■ TEXT PASSAGE ■
★ ★ ★ ★
The story opens with the narrator, Sanders Roscoe, defending his neighbor Edith Goodnough to a reporter trying to dig up dirt on her. She has been accused of murdering her brother Lyman. Sanders seems disappointed in the sheriff for caving in to the reporter, saying that to understand what happened you would have had to know Edith's story, which he begins to tell.

In 1896, newlyweds Roy and Ada Goodnough leave Iowa and settle down in northeastern Colorado under the Homestead Act. Roy eventually succeeds in growing wheat. Ada bears him two children: Edith, who is born in 1897, and Lyman, born two years later.

Very soon Ada regrets leaving Iowa. Her husband turns out to be a bully, an angry and violent man who makes her and their children work very hard on the farm. When she dies in 1914, aged only 42, Edith has to take over all of Ada's chores and duties. Then, in 1915, Roy's hands get entangled in a machine, and nine of his fingers are chopped off. He treats Edith and Lyman as his "self-sired farmhands", bossing them around and making all decisions himself.

As the two siblings grow up, they soon realize that they are stuck on their father's farm. For the next 37 years, Edith performs the duties of farmer, housewife and nurse without ever complaining, and refusing to get involved with men except for a brief romance with the narrator's father, who Edith loves but refuses to marry. Despite her rejection, he never gets over her. Lyman finally sees his chance of escape when in 1941 the United States is attacked by Japan. In the middle of the night and with the help of the Roscoes, he leaves the farm and goes to the city to join the armed forces. At 42 he is too old to enlist and instead embarks on a 20-year tour of the United States. During those years, Edith never doubts that brother will return. He does in the early 1960s, almost ten years after their father's death at 82.

For six years Edith and Lyman, now both in their sixties, live happily together in their farm house. Then in 1967, the Goodnoughs, Sanders and his wife Mavis, now eight months pregnant, decide to go to the county fair together. Lyman crashes his car, causing Mavis to miscarry and giving himself a head injury from which he never truly recovers. Edith looks after her brother, who becomes more and more reclusive, eventually refusing to leave the house.

As they grow older and frailer, Edith decides to move everything downstairs and close off the second story, and enlists Sanders' help. In the following years, Edith draws some pleasure from spending afternoons with Rena, Sanders' daughter, who is born in 1969. But soon it becomes too dangerous for Rena to go to the Goodnoughs on her own, as Lyman, who has regressed to infancy, is prone to unprompted outbursts of violence. Eventually, on New Year's Eve 1976, Edith, is unable to care for Lyman but unwilling to put him in a home. She has Lyman put on his best clothes, cooks a three-course dinner for him, waits for him to fall asleep and then sets fire to their house. The fire is detected and the two siblings are evacuated. However, Lyman never recovers from injuries inflicted by the fire and dies soon afterwards.

In the spring of 1977 Edith is still lying in a hospital bed with a policeman stationed outside her room and facing charges of attempted murder. The Roscoes visit every day.

== Reception and adaptations ==
Charles Michaud, in the Library Journal, wrote that the book was "in the tradition of Hamlin Garland and Willa Cather" and praised the "simple, engaging style." The Christian Science Monitor also reviewed the novel positively, commenting that "the voice of his narrator reverberates after the last page." Perry Glasser, reviewing the book for the New York Times, commented on the "rhythmic, evocative language", summarizing the work as a "fine first novel". In a less positive retrospective review, Joyce Carol Oates described the book as "both touching and exasperating", adding that Haruf "shrinks from assessing, still less questioning" Edith's choices.

In 2019, a dramatization of The Tie That Binds, adapted by Carol Samson, was featured in that year's Kent Haruf Literary Celebration, performed in his hometown of Salida.
★ ★ ★ ★
Stored items
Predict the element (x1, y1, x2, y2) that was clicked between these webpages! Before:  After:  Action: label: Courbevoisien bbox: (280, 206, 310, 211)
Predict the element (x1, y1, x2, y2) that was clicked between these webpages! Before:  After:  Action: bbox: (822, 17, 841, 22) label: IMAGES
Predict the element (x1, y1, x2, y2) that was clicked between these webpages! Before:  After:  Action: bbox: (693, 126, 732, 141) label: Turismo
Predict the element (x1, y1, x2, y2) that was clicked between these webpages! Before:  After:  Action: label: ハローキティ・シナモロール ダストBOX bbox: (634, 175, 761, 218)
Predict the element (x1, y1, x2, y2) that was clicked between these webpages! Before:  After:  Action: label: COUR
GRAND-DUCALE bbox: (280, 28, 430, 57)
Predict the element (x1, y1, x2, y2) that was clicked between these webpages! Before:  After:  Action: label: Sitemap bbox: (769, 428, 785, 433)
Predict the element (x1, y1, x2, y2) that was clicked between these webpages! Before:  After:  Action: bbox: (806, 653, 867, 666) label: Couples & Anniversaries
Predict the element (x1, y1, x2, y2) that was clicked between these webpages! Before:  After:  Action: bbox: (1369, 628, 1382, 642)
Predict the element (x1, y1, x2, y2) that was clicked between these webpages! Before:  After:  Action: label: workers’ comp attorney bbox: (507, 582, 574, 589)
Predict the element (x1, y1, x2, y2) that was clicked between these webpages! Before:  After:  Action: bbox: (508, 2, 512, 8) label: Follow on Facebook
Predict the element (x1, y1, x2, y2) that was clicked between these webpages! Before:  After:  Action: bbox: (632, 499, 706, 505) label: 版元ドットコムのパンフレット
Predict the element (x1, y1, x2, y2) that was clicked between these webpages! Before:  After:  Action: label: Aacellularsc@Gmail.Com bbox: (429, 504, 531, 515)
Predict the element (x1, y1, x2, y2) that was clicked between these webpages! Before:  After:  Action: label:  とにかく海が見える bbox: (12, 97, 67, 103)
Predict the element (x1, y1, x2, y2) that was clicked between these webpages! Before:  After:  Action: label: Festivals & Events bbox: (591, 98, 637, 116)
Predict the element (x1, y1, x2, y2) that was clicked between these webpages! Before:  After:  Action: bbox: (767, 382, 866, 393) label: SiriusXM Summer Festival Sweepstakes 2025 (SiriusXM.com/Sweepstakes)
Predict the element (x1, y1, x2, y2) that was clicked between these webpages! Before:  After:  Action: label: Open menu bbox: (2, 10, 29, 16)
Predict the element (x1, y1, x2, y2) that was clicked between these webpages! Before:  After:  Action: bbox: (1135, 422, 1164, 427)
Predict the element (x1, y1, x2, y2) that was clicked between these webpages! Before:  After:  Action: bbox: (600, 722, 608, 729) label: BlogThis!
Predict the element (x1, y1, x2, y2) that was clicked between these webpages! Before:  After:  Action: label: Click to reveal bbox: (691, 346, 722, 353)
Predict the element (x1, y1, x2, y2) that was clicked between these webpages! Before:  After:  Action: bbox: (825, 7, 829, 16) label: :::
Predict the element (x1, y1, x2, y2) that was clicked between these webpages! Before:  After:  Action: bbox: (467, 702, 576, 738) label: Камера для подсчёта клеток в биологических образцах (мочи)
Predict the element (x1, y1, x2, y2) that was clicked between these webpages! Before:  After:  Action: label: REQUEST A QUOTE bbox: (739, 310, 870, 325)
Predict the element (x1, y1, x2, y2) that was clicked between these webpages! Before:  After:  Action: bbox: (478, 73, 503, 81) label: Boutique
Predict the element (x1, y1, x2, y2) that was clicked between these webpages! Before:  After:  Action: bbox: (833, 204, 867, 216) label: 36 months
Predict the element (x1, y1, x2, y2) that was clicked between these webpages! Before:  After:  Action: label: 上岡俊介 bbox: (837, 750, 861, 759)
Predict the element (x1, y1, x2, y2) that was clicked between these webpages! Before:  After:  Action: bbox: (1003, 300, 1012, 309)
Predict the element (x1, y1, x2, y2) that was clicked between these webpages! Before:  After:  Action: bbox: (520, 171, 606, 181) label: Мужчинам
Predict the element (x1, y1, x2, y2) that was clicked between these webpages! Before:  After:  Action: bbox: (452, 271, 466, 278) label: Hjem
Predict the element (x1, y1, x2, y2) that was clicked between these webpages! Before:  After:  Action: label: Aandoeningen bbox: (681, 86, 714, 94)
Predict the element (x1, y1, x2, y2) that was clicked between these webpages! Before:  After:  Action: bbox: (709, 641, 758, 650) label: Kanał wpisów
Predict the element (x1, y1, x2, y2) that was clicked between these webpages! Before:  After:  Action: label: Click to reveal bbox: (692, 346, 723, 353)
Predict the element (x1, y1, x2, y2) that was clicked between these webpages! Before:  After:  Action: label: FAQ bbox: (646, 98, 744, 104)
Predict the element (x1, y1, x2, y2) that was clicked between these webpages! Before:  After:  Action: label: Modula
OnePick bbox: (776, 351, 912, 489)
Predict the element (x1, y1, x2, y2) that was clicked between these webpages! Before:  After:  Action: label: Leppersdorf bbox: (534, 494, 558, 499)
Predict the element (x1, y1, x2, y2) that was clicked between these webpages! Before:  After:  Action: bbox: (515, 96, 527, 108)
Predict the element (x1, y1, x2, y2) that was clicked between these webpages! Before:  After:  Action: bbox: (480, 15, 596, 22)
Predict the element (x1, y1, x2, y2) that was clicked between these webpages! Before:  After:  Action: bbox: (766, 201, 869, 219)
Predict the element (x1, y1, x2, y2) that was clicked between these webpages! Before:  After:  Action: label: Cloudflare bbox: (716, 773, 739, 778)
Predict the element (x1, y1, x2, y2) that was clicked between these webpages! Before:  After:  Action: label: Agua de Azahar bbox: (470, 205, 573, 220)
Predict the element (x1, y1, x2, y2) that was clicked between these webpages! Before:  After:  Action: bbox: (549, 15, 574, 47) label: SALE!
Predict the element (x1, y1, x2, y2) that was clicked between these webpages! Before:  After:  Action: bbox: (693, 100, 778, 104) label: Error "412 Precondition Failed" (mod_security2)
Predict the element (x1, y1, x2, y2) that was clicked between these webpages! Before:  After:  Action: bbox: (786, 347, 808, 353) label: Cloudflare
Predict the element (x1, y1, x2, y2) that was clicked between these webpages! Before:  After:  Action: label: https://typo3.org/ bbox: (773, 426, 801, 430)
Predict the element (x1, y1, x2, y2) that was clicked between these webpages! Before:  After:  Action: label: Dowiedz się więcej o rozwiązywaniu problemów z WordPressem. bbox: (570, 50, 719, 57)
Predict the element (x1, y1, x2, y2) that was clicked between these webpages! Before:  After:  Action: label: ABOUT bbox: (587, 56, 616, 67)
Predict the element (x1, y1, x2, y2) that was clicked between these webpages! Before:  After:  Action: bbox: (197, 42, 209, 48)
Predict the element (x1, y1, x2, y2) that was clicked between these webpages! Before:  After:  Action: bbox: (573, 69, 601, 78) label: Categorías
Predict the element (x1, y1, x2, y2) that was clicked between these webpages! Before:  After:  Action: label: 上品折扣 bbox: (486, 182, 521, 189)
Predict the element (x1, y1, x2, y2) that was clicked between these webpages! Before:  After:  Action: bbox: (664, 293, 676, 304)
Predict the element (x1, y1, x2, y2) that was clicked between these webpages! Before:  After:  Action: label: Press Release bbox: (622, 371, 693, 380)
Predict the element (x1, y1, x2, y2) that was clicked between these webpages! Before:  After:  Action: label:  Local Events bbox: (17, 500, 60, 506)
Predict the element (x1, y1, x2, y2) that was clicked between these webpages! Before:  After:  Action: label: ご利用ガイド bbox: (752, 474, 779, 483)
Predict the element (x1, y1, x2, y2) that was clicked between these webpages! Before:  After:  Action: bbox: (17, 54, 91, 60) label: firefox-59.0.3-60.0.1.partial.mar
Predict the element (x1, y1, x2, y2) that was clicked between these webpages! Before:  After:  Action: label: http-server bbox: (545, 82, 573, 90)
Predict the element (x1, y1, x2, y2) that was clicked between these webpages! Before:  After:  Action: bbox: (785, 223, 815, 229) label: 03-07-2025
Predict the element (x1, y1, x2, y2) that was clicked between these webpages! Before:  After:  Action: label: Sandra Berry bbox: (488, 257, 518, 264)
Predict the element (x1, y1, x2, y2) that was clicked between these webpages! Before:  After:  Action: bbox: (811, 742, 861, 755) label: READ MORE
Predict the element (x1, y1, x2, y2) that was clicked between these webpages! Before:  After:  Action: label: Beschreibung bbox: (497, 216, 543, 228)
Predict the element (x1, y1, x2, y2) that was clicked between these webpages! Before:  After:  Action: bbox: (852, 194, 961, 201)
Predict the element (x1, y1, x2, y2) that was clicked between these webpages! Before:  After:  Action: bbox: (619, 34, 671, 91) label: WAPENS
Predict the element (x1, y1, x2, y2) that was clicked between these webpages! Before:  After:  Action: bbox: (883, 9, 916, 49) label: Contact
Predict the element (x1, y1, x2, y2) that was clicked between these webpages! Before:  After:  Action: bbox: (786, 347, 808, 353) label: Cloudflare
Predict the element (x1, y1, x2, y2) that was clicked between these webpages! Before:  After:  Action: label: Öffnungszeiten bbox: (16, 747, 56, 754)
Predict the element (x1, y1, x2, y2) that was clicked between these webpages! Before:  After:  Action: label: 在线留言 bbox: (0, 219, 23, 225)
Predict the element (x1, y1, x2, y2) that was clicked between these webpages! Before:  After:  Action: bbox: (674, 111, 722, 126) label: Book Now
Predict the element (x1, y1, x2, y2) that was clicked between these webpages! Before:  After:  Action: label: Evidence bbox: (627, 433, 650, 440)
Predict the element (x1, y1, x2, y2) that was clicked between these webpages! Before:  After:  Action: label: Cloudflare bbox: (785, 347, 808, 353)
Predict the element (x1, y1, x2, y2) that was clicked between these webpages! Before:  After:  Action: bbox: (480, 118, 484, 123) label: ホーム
★ ★ ★ ★
■ TO DO ■
a - Quote the plot summary of The Tie That Binds from "In 1896, newlyweds" to "all decisions himself.".
b - Using the plot summary of The Tie That Binds, answer these questions:
(i) In what year was Edith born?
(ii) How many of Roy's fingers were chopped off in the 1915 machine accident?
(iii) On what occasion in 1976 does Edith set fire to the house?

■ SOLVED PROBLEMS ■
a -
In 1896, newlyweds Roy and Ada Goodnough leave Iowa and settle down in northeastern Colorado under the Homestead Act. Roy eventually succeeds in growing wheat. Ada bears him two children: Edith, who is born in 1897, and Lyman, born two years later.

Very soon Ada regrets leaving Iowa. Her husband turns out to be a bully, an angry and violent man who makes her and their children work very hard on the farm. When she dies in 1914, aged only 42, Edith has to take over all of Ada's chores and duties. Then, in 1915, Roy's hands get entangled in a machine, and nine of his fingers are chopped off. He treats Edith and Lyman as his "self-sired farmhands", bossing them around and making all decisions himself.

b -
(i) 1897
(ii) Nine
(iii) New Year's Eve